Отношения мои с Петром Петровичем Кончаловским были очень дружелюбные, я писал о нем, и ему нравилось, как я пишу. Но близости особенной не могло получиться, уж очень он был другой. Это был прежде всего барин, немножко купеческого стиля, живший на широкую ногу, необычайно темпераментный, с огромным художественным «хозяйством». Один раз, когда я был у него в мастерской, он сказал: «У меня уже идут тысяча восьмисотые номера». Это относилось только к его картинам; акварели и рисунки он даже и не считал. Во всяком случае, отношения у нас были дружественные, которые потом сильно охладились уже по милости его дочери и зятя — Наталии Петровны Кончаловской, поэтессы, и ее супруга Михалкова. Но Петр Петрович тут был ни при чем, так же как он был ни при чем до некоторой степени и к барскому снобизму своего дома — его насаждала его супруга, дама с тяжелым характером, которая, будучи дочерью Сурикова, очень много о себе понимала и чрезвычайно блюла достоинство Кончаловского. Когда я написал статью, по его просьбе, для его последней прижизненной выставки в 1956 году, то с этой статьей получился конфуз. Я ее дал прочесть Петру Петровичу. Он горячо ее одобрил, она ему очень понравилась. А потом ко мне явился Николай Георгиевич Машковцев, старый историк искусств и музейный работник, работавший в это время в Академии художеств и бывший членом — корреспондентом этой самой Академии, со смущенным видом, что вот-де Ольга Васильевна наложила «вето» на мою статью, потому что я там Кончаловского за некоторые вещи критикую. Петр Петрович на это внимания не обратил, а жена не позволила эту критику печатать. Я сказал, что статью беру назад, давать ее в каталог не буду, как-нибудь уж напечатаю в неисправленном виде. Когда после этого я встретился с Петром Петровичем, он мотал головой, жалел, как так нехорошо получилось. Но я его успокоил, утешил, сказал, что я ее уже отдал в журнал «Искусство» и она будет напечатана в таком виде, в каком я ее написал. Но он во время этой выставки умер, так что моей статьи напечатанной не увидел. А она оказалась настолько удачной, что ее без моего ведома потом перепечатывали, в частности, в громадном томе «Художественное наследие Кончаловского» и даже поместили, меня не спросив, в качестве вступительной статьи. Очевидно, она отвечала своему назначению. Но все-таки, эти отношения были не близкие, хотя и хорошие, дружелюбные.

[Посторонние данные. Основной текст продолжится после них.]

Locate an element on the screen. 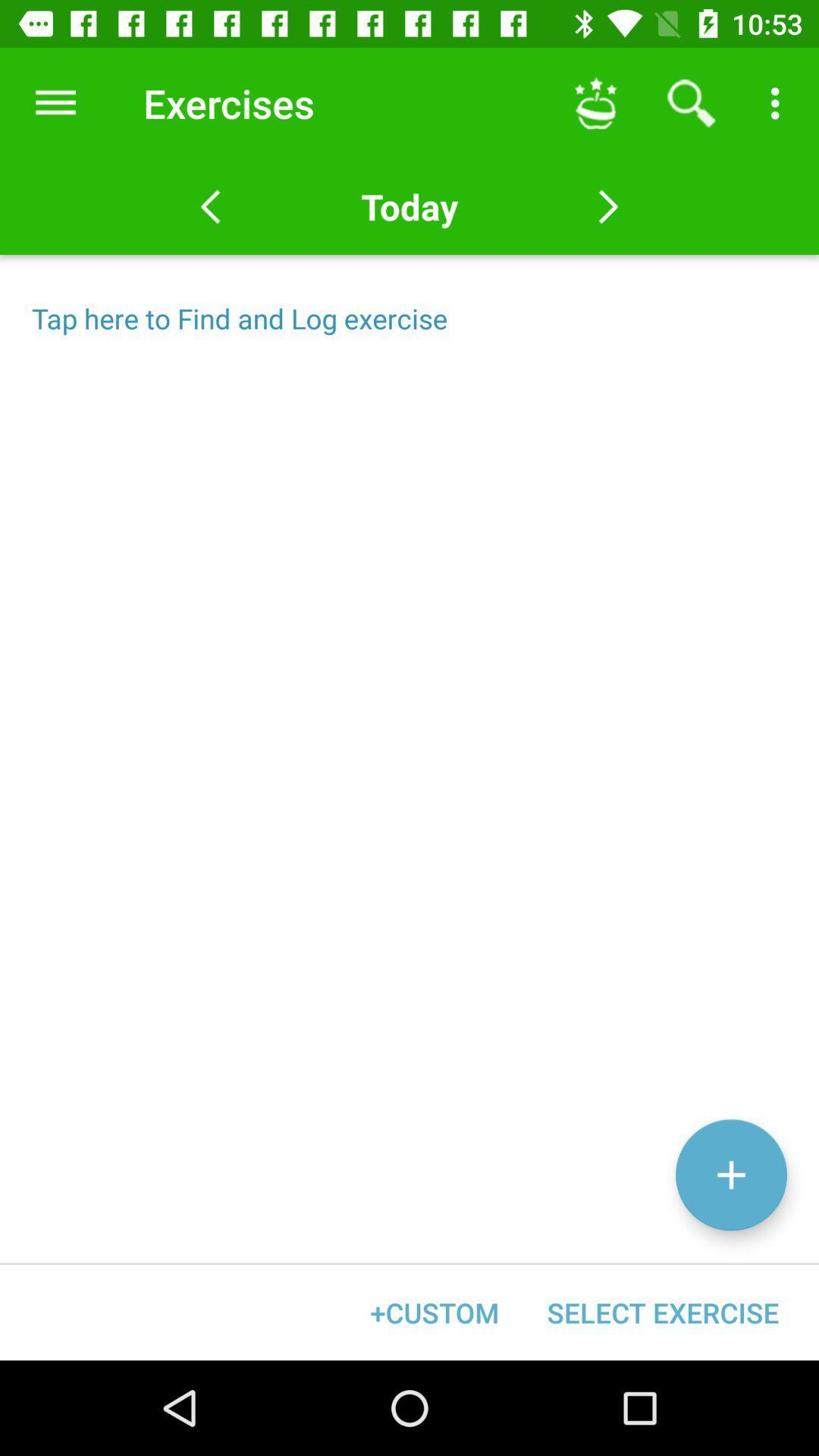 The image size is (819, 1456). the add icon is located at coordinates (730, 1174). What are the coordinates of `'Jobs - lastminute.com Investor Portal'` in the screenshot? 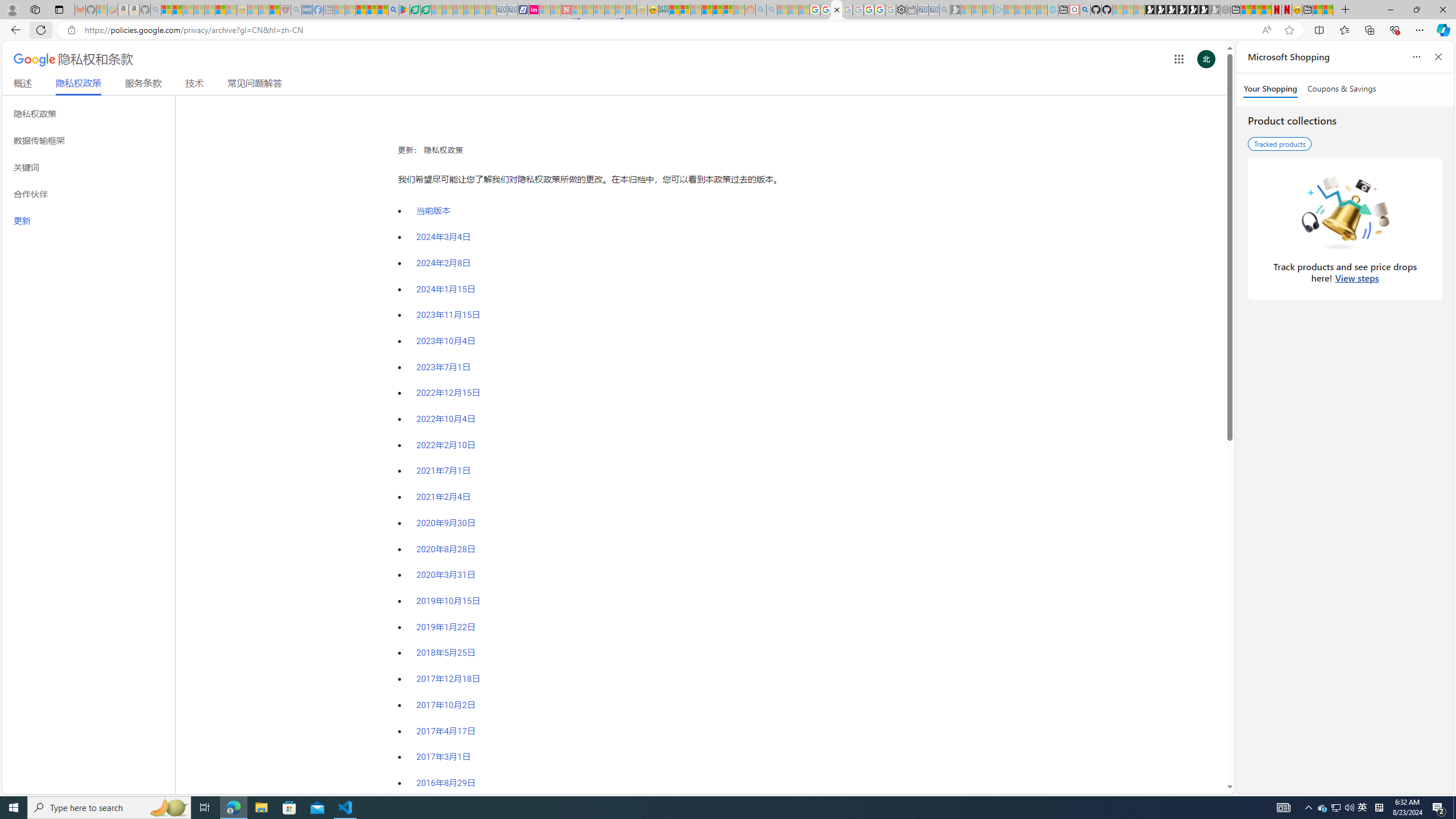 It's located at (533, 9).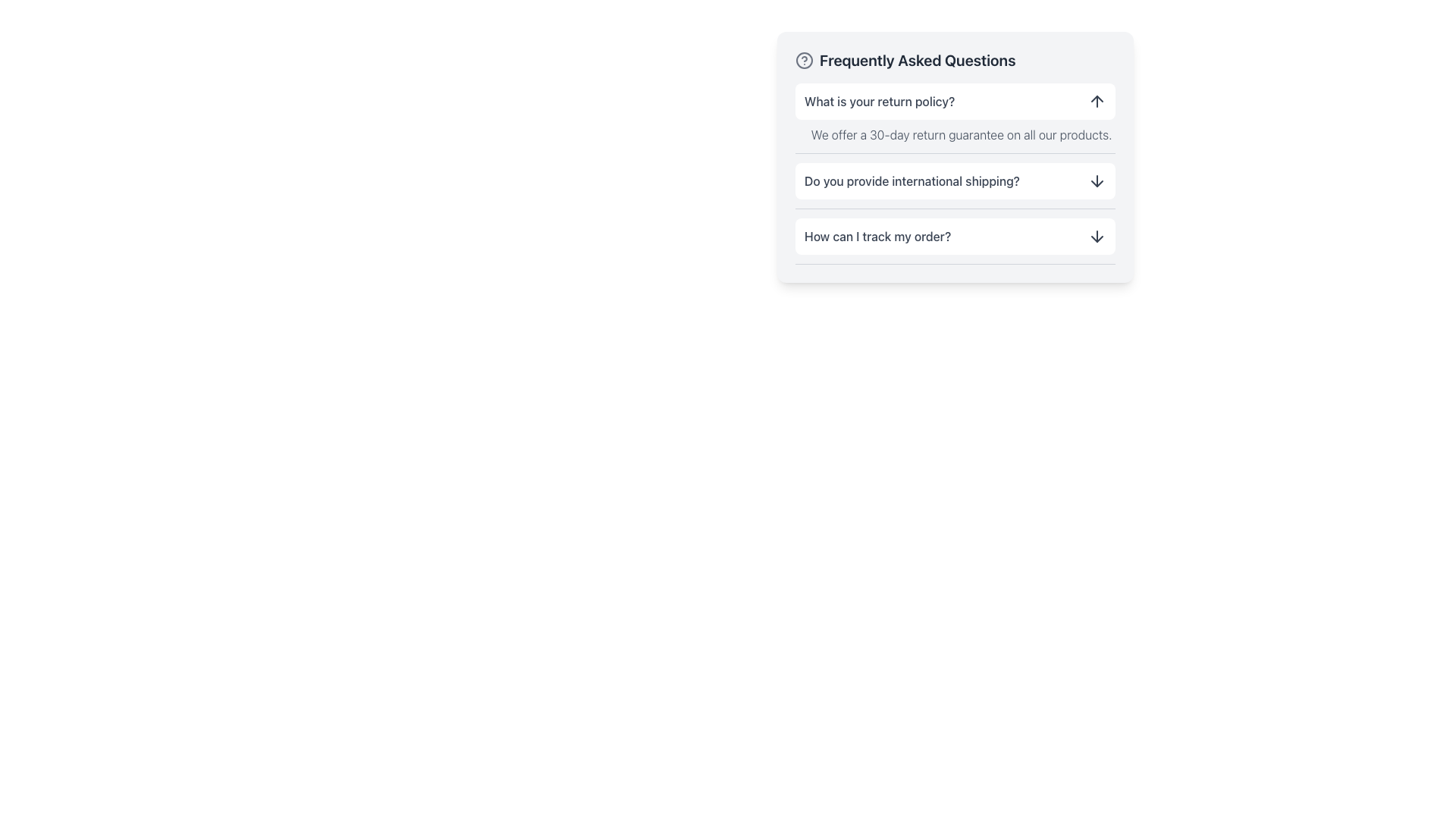 The width and height of the screenshot is (1456, 819). Describe the element at coordinates (954, 180) in the screenshot. I see `the Collapsible Panel Header in the FAQ section` at that location.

Фаворский рассказал мне забавный эпизод, связанный с его работой над оформлением поэмы дочери Петра Петровича, Натальи Петровны Кончаловской, «Наша древняя столица». Ему пришлось ходить в дом Кончаловских довольно долго: «Наша древняя столица» состояла из целых трех книг, ему пришлось сделать множество иллюстраций. Наталья Петровна в своих стихах часто просто на него ссылалась: все остальное вам покажет художник.

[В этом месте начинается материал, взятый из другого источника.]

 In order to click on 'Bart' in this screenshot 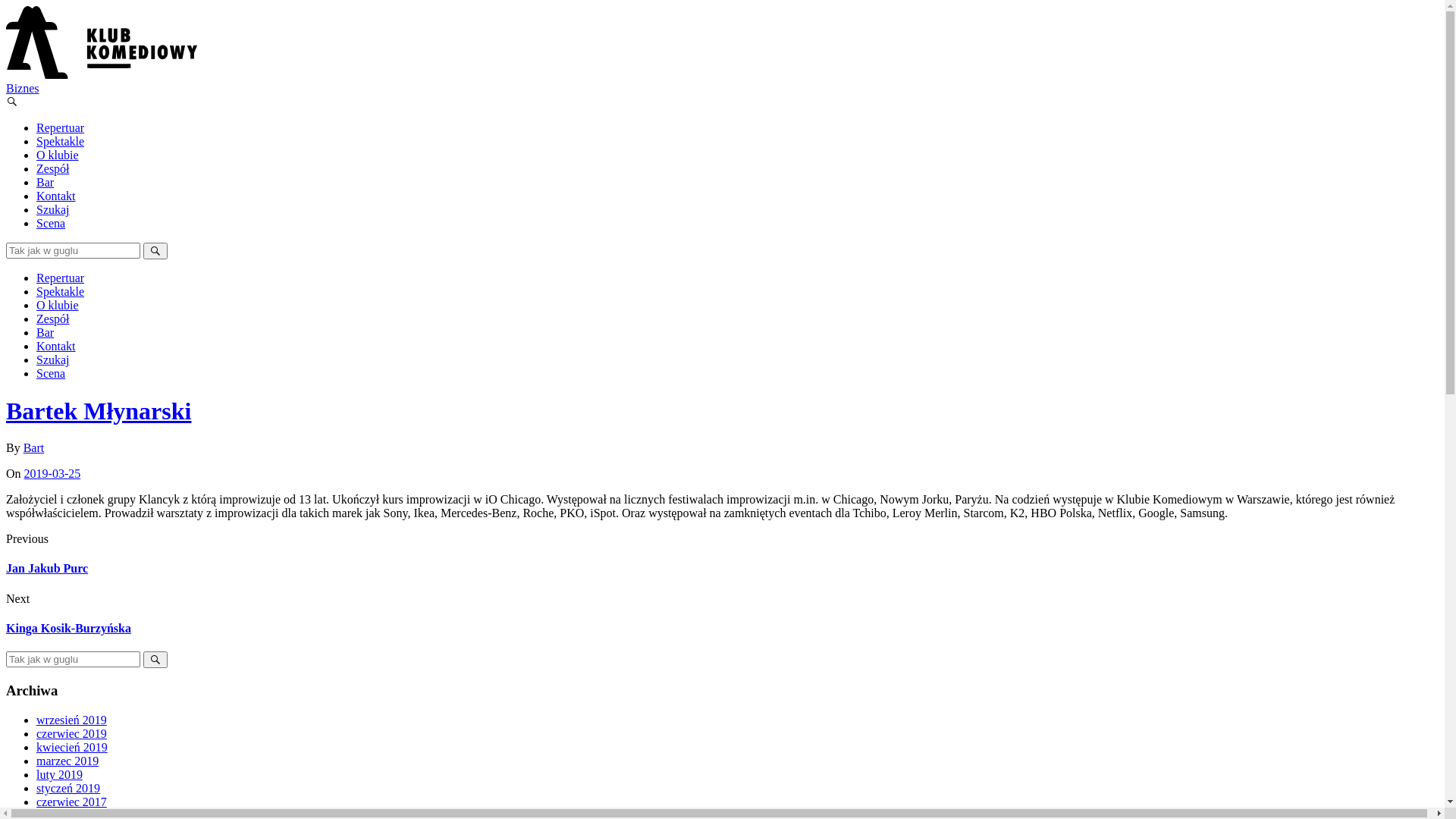, I will do `click(33, 447)`. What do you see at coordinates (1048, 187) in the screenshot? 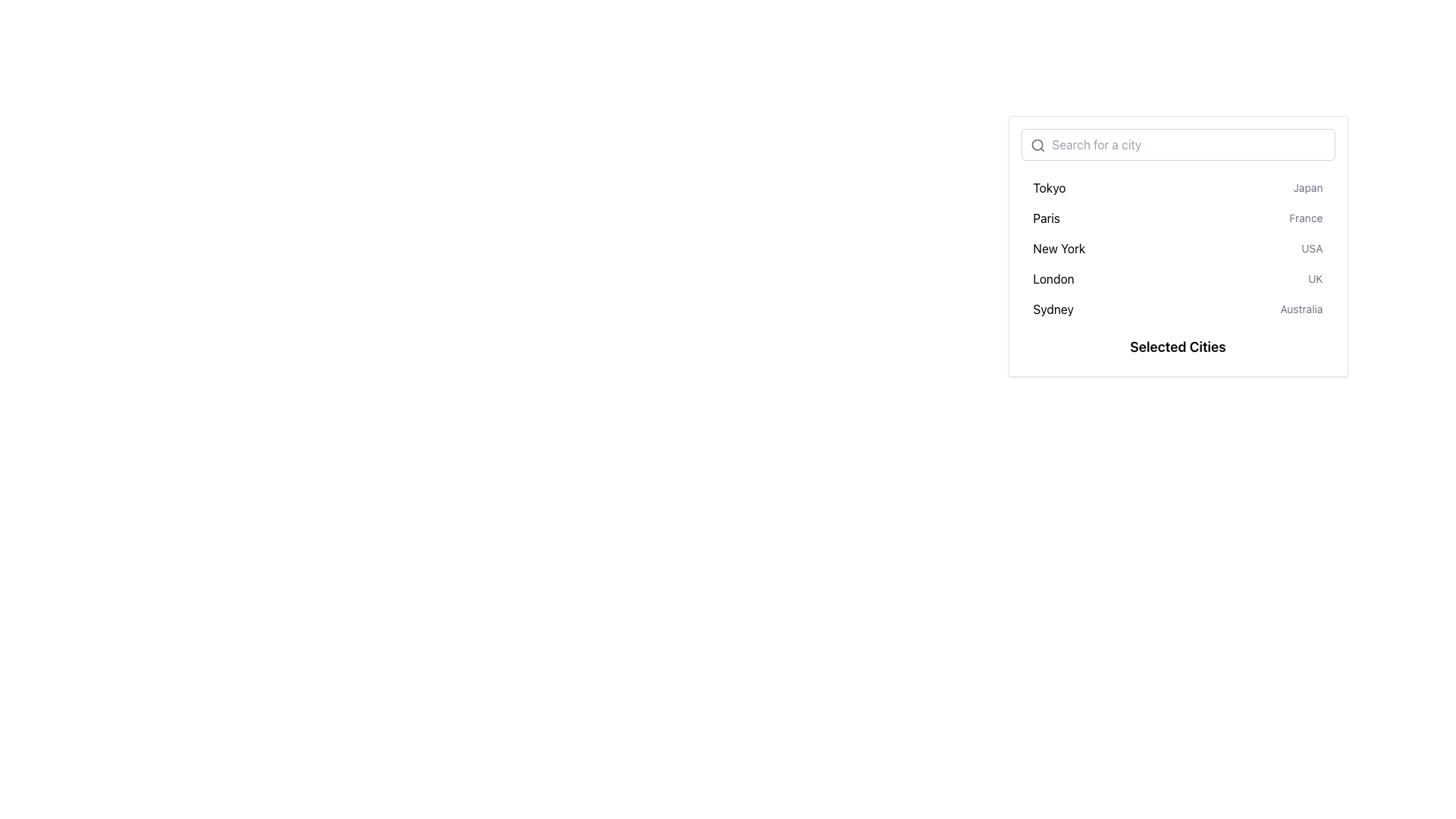
I see `the text label 'Tokyo' which is the first in a vertical list of city names` at bounding box center [1048, 187].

Пока они с Натальей Петровной работали, в комнату вошел Петр Петрович, посмотрел на разложенные листы и сказал: «Вот уж никогда не думал, что из моей дуры — Наташки получится что-нибудь путное».
С тех пор она в нашем доме так и осталась «дурой — Наташкой». Это название привилось прочно и безнадежно. Что касается Михалкова, о нем разговор будет в свой черед, когда речь дойдет до Детиздата, где он впервые появился и где на моих глазах он возрастал и складывался как преуспевающий официальный поэт времен культа личности.
Другие «бубнововалетцы» были очень разного характера. Лентулов — это была удалая личность; так и можно было себе представить, как он летит на лихаче — извозчике в совершенном веселом виде кутить напропалую до утра в какой-нибудь «Яр». Может быть, это было показное, но он так себя вел — душа нараспашку, широкая натура. По существу, он был очень серьезен и настоящий мастер, хотя начинал, как можно было увидеть на выставке «Москва — Париж» с весьма буйных вещей, где кубизм пополам и с футуризмом, и с наследием русской живописи XIX века. И все в чрезвычайно буйном виде на огромных холстах. На самом деле при всем этом он был очень тонкий художник. Лентулов был очень дружен с Пименовым, и, собственно, мои отношения с ним складывались в основном через Пименова. Человек он был приятный, хороший.